» **To be done**
(1) Decide whether each statement agrees with the insolvency order below. Answer yes or no for each, and quote the words of the order that settle it.
(a) A sanction letter dated 10.03.2017 enhanced the facility into a bill discounting facility totaling Rs. 10,00,00,000/-.
(b) The Borrower's account was classified as a Non-Performing Asset with effect from 01.09.2020.
(c) In its reply, the Respondent claims the Petitioner's documents are insufficiently stamped.
(2) Transcribe the part of the insolvency order starting at "5. The Respondent" and ending at "upon the same.".
(3) In the insolvency order below, who guaranteed the credit facility along with the Respondent under the Deed of Guarantee dated 21.03.2016?

» **Quoted text**
>> begin
Kuldip Kumar Kareer
1. The above Company Petition is filed by RBL Bank Limited, hereinafter called as "Petitioner" seeking to initiate of Corporate Insolvency Resolution Process ("CIRP") Geeta Refinery Private Limited hereinafter called as "Corporate Debtor" by invoking the provisions of Section 7 Insolvency and Bankruptcy code (hereinafter called "Code") read with Rule 4 of Insolvency & Bankruptcy (Application to Adjudication Authority) Rules, 2016 for a Resolution of an unresolved Financial Debt of Rs. 2,31,89,322/-.
Facts of the case
2. The Petitioner submits that vide a Sanction Letter dated 16.03.2016 and addendum dated 23.03.2016, it had provided a credit facility for an amount of Rs. 8,00,00,000/- in relation to the scheme of financing the Agro Processing unit/aggregators namely, Tanmay Trading Company, a proprietorship represented by its proprietor Mr. Vijay Prahlad Bhandarge, Mantya Trading Company, Gauri Trading Company and Sandeep Traders ("Aggregators/Borrowers"), of the Respondent. The said facility was guaranteed by the Respondent along with one Mr. Atul Omprakash Mantri, vide Deed of Guarantee dated 21.03.2016. The said facility vide Sanction Letter dated 10.03.2017 and addendum dated 20.03.2017 was enhanced, modified and converted into a bill discounting facility aggregating to Rs. 10,00,00,000/-. The facility was guaranteed by a Supplemental Deed of Guarantee dated 23.03.2017. Upon request of the borrowers, the Petitioner agreed to grant a Bill Discounting Facility in favour of the former for an amount of Rs. 2,25,00,000/- ("Credit Facility"). The same was acknowledged by one of the Borrower and the Corporate Debtor, vide letter of acknowledgement dated 31.08.2018, in addition to that the borrower had also executed a Demand Promissory Note and Letter of continuity for the same dated 31.08.2018. In view of execution of the above documents, the Petitioner disbursed the loans on 10.02.2020. Thereafter, the Borrower had requested for rescheduling of payment vide letter dated 05.08.2020. Resultantly, the Petitioner rescheduled payment of principal and interest under the working capital facility to 01.09.2020. The Borrower failed to repay the bill discounting facility. Accordingly, the account of the Borrower was classified as Non-Performing Asset ("NPA") with effect from 30.11.2020. Thereafter the Respondent vide its letter dated 23.02.2021 proposed a restructuring plan for the outstanding facilities and admitted its liability to repay the debt. The Petitioner vide loan recall and invocation of guarantee notice dated 17.08.2021, called upon the Respondent to repay the outstanding loan amount of Rs. 2,28,47,252/- which the Respondent has failed to repay. Hence the Petition.
Reply by the Respondent
3. The Respondent has filed a reply controverting the allegations made in the Petition.
4. The Respondent submits that the Petition is not maintainable due to the fact that the Petitioner classified the account of the Respondent as NPA with effect from 30.11.2020. Thus, the date of default falls within period excluded by Section 10A of the Code and the Petition is barred under the said Section.
5. The Respondent submits that the Documents relied upon by the Petitioner are insufficiently stamped and, thus, no reliance can be placed upon the same.
>> end
» **Dataset**
>> begin
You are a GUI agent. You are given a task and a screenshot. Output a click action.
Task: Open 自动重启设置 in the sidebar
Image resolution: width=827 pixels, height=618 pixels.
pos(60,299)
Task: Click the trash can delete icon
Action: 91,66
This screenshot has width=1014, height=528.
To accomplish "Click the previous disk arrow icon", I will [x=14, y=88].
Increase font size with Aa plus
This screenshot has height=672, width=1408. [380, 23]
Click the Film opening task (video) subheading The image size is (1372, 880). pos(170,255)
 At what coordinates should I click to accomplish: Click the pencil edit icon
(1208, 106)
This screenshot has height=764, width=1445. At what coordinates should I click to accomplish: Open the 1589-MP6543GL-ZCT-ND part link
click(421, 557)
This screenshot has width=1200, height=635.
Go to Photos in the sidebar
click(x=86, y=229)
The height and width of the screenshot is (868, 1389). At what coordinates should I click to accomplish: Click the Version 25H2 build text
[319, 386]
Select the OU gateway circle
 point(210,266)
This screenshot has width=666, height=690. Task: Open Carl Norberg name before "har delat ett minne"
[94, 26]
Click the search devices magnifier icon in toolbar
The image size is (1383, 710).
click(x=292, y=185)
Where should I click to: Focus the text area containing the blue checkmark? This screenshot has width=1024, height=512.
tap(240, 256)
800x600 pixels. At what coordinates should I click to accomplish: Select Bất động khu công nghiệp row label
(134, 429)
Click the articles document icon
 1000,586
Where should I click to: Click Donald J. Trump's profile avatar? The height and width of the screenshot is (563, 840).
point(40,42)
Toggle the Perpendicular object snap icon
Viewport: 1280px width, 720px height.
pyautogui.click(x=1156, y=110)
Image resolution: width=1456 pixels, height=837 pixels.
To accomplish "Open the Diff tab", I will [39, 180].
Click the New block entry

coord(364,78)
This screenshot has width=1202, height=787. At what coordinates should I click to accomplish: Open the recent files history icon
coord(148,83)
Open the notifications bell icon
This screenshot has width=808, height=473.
>> end
» **Responses to the exercise**
(1)
(a) Yes: "The said facility vide Sanction Letter dated 10.03.2017 and addendum dated 20.03.2017 was enhanced, modified and converted into a bill discounting facility aggregating to Rs. 10,00,00,000/-."
(b) No: "with effect from 30.11.2020"
(c) Yes: "the Documents relied upon by the Petitioner are insufficiently stamped"

(2)
5. The Respondent submits that the Documents relied upon by the Petitioner are insufficiently stamped and, thus, no reliance can be placed upon the same.

(3) Mr. Atul Omprakash Mantri